Goal of the exercise
The entries below are to be repeated exactly as they stand.

________

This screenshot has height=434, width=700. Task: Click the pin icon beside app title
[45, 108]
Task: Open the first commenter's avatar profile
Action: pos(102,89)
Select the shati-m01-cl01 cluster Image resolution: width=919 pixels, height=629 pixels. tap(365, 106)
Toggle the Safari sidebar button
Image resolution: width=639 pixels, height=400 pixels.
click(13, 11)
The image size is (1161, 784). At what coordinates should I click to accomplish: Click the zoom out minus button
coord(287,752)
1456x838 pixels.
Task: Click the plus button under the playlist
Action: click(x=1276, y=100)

________

Completed exercise
This screenshot has height=434, width=700. Task: Click the pin icon beside app title
[45, 108]
Task: Open the first commenter's avatar profile
Action: pos(102,89)
Select the shati-m01-cl01 cluster Image resolution: width=919 pixels, height=629 pixels. tap(365, 106)
Toggle the Safari sidebar button
Image resolution: width=639 pixels, height=400 pixels.
click(13, 11)
The image size is (1161, 784). At what coordinates should I click to accomplish: Click the zoom out minus button
coord(287,752)
1456x838 pixels.
Task: Click the plus button under the playlist
Action: click(x=1276, y=100)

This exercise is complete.